Appare altresì dirimente considerare che, in deroga a quanto statuito dall’art. 58 della legge 89 del 1988, qualora si verificasse una erogazione indebita del trattamento pensionistico, non opererà il principio della buona fede e dell’errore irripetibile dell’Istituto quanto, piuttosto, l’art. 2033 c.c. che tipicamente opera per le prestazioni assistenziali, garantendo la capacità di recupero nel limite di prescrizione decennale anche in autotutela. (circolare 11/2019 1.4 ultimo cpv).
Di notevole rilevanza l’impatto della prescrizione normativa circa la incumulabilità, sulla possibilità di svolgere lavoro dipendente che in proiezione sia sotto soglia 5.000 euro annui: in questo caso è sempre e comunque prescritta la sospensione dell’erogazione della pensione anticipata “quota 100” nonché l’obbligo di preventiva comunicazione all’Istituto. Diversamente per l’APE social vige un regime di incumulabilità con lavoro dipendente ed autonomo nei limiti di rispettivi 8.000 euro annui lordi e 4.800 euro. Pertanto nella scelta dell’istituto da opzionare in favore dell’assicurato si dovrà tener conto anche della maggior rigidità del sistema previsto per “quota 100”.

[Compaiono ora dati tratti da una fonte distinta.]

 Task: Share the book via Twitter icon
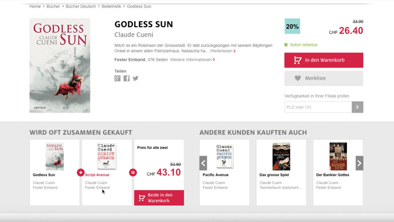(135, 78)
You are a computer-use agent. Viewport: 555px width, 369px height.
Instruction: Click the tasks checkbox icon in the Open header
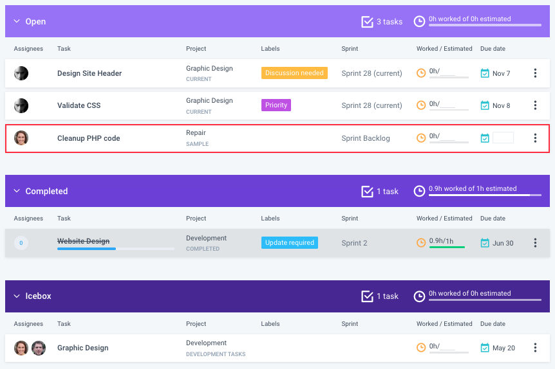point(367,22)
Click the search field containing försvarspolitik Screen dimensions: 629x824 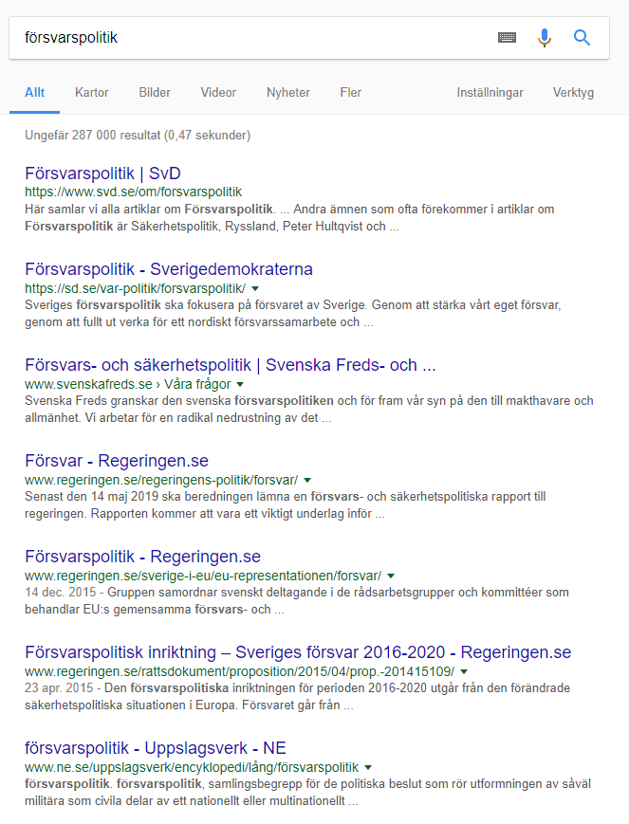[x=252, y=38]
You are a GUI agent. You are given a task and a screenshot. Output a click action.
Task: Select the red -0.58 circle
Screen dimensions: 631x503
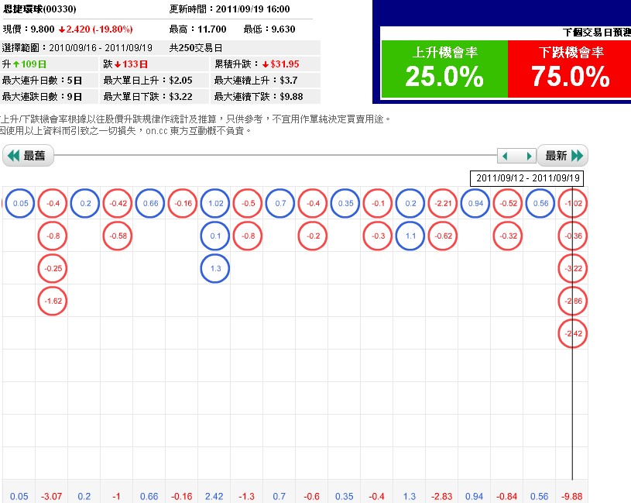click(118, 236)
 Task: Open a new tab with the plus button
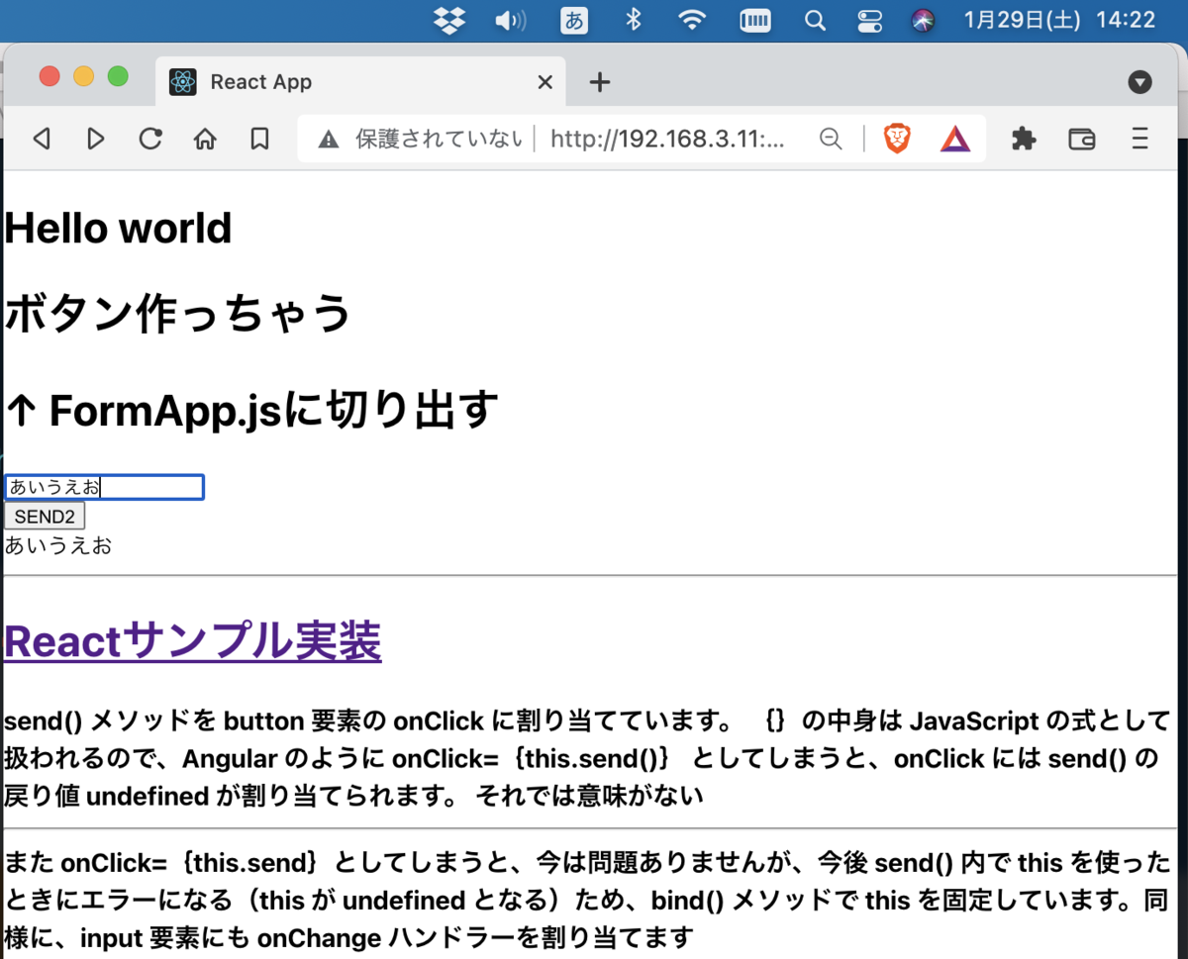tap(598, 82)
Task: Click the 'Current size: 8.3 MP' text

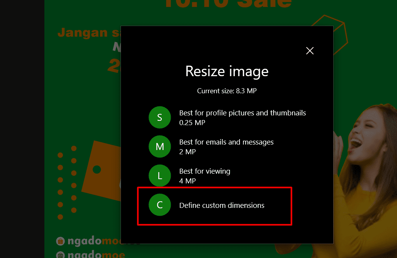Action: 227,91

QUOTA 100 E DISOCCUPAZIONE
Salvo differente comunicazione o interpretazione fornita dal Ministero o dall’INPS con l’entrata in vigore del D.L.4/2019 il diritto alla NASPI si perde con la maturazione dei requisiti di accesso a “quota 100”. Infatti il D.Lgs. 22/2015 prescrive che: “in ogni caso, quanto alle ipotesi di decadenza dal diritto, il diritto all’indennità si perde al raggiungimento del diritto alla pensione (67 anni di età e 20 di contributi ovvero 42,10 di contribuzione)”.

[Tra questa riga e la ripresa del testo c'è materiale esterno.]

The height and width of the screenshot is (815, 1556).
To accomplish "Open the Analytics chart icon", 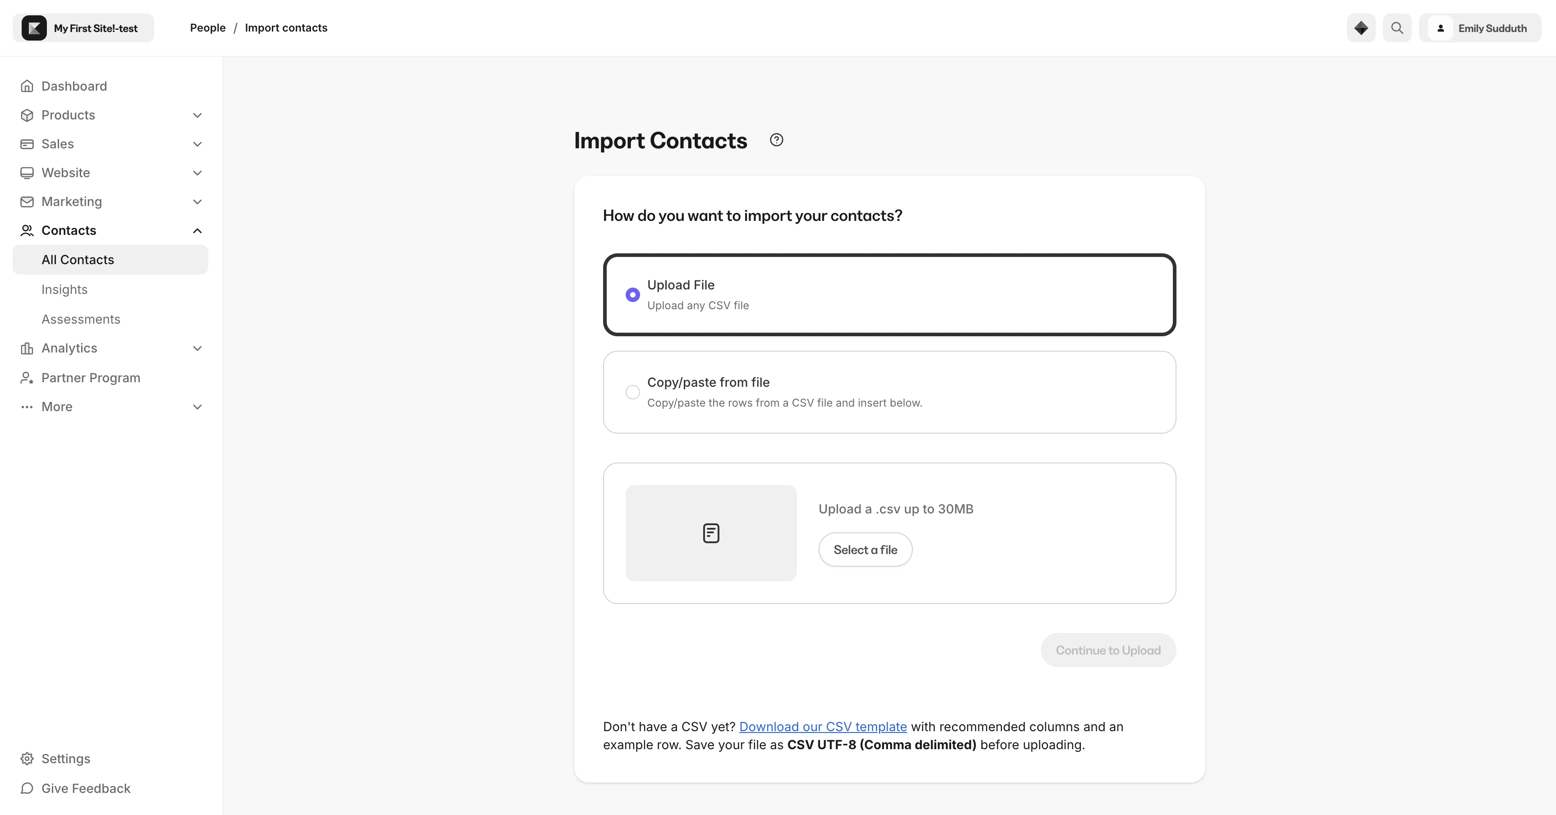I will pos(27,348).
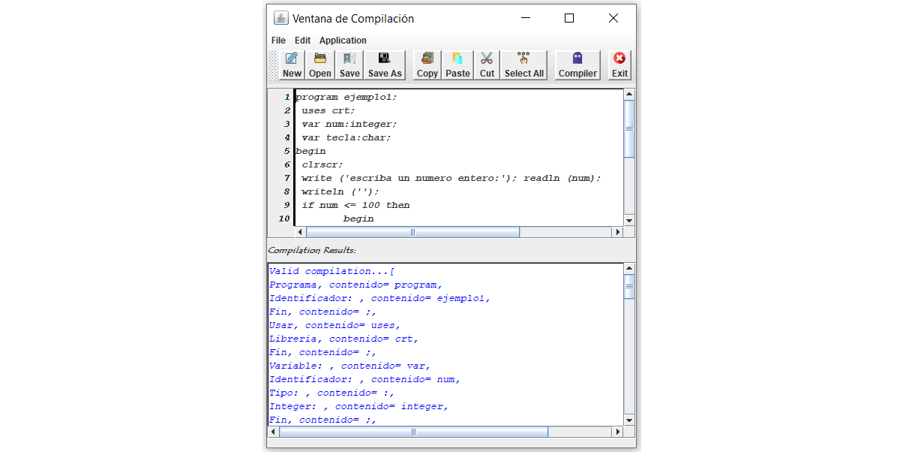Open a file using the Open folder icon
Image resolution: width=903 pixels, height=452 pixels.
pos(320,64)
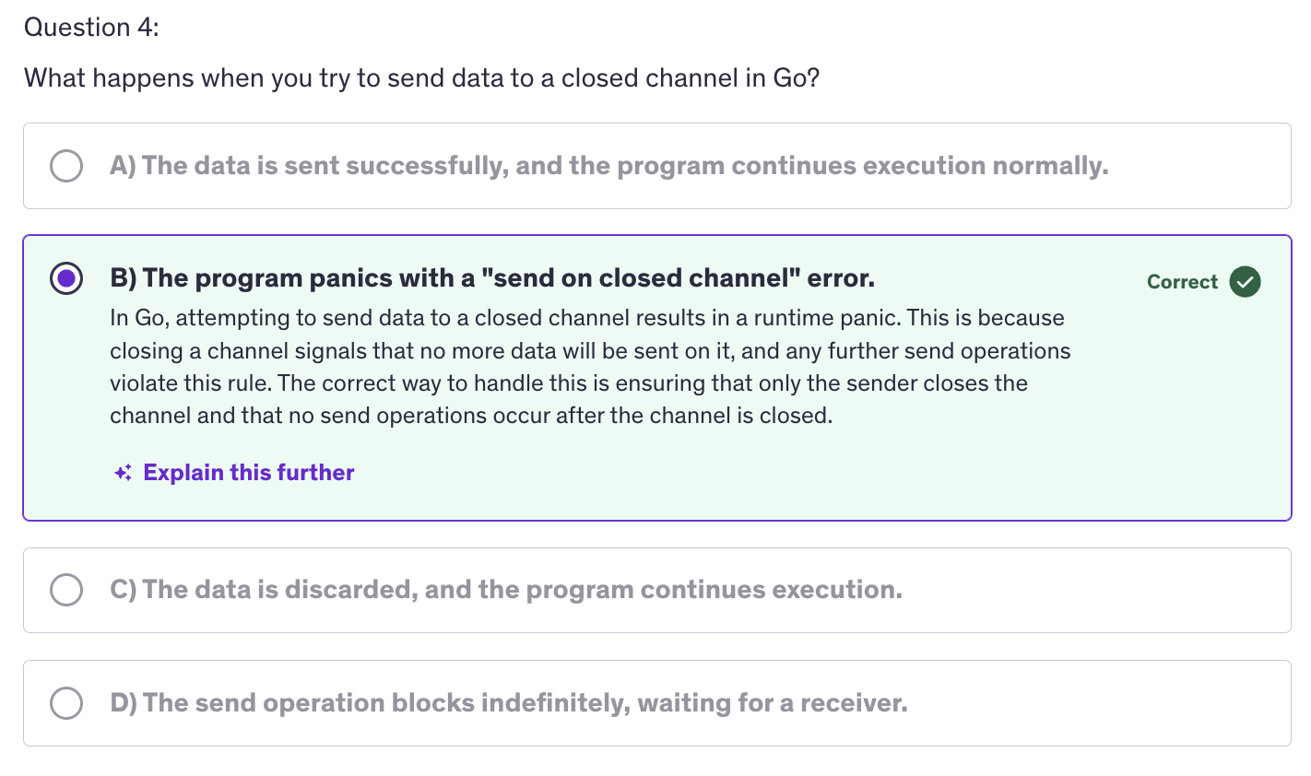The image size is (1311, 776).
Task: Select the radio button for option B
Action: point(66,278)
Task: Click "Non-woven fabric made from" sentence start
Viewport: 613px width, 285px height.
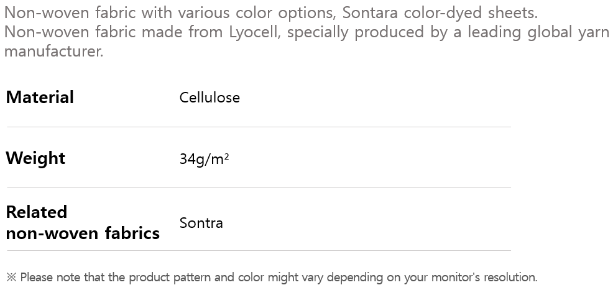Action: (x=107, y=32)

E’ di tutta evidenza che l’introduzione di quota 100 rappresenti un’altra casistica che comporta la perdita della NASPI. Tuttavia v’è una circolare che potrebbe rappresentare un precedente elusivo della fattispecie: l’INPS con sua circolare n. 142/2015 ha specificato che il diritto alla NASPI non si perde una volta maturato il diritto ad Opzione Donna dal momento che la stessa costituisce un regime facoltativo. In questo caso, pertanto, la perdita del diritto coninciderebbe con la domanda dell’assicurata.
NOTE
- Con la Totalizzazione D.Lgs. 42/2006, in modo gratuito si chiede l’unificazione dei periodi e l’erogazione di una pensione che rappresenta la somma dei trattamenti di competenza dei singoli enti previdenziali. Essa può chiedersi anche allorchè si sia raggiunto, in uno dei fondi di accredito della contribuzione, il requisito minimo di accesso alla pensione. Per essa è possibile cumulare contribuzione versata all’estero in paesi con convenzioni bilaterali con l’Italia. La misura del trattamento pensionistico è determinata pro quota dalle singole gestioni in relazione ai periodi di iscrizione con le regole del sistema contributivo. Fà eccezione l’ipotesi in cui si sia raggiunto il requisito in una delle gestioni: in tal caso, il calcolo del pro rata avviene con il sistema previsto dal suo ordinamento e, pertanto anche retributivo.